Task brief: In the copy, keep every line below as it is and leave out the pictures.

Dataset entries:
┄┄┄┄┄┄┄┄┄┄
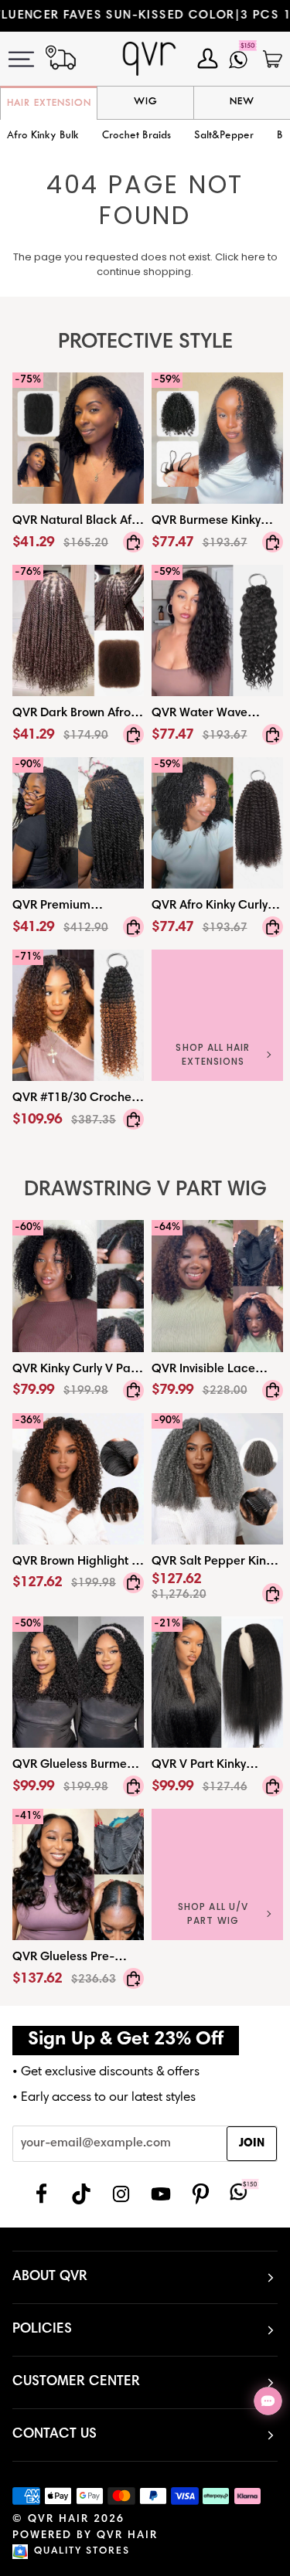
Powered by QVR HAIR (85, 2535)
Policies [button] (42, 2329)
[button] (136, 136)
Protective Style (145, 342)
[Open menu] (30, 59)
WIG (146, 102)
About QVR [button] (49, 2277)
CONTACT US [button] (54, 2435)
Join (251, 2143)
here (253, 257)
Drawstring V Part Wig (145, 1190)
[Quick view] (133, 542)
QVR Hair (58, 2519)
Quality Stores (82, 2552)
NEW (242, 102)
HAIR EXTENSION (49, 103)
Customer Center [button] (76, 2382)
┄┄┄┄┄┄┄┄┄┄
Response:
Powered by QVR HAIR (85, 2535)
Policies [button] (42, 2329)
[button] (136, 136)
Protective Style (145, 342)
[Open menu] (30, 59)
WIG (146, 102)
About QVR [button] (49, 2277)
CONTACT US [button] (54, 2435)
Join (251, 2143)
here (253, 257)
Drawstring V Part Wig (145, 1190)
[Quick view] (133, 542)
QVR Hair (58, 2519)
Quality Stores (82, 2552)
NEW (242, 102)
HAIR EXTENSION (49, 103)
Customer Center [button] (76, 2382)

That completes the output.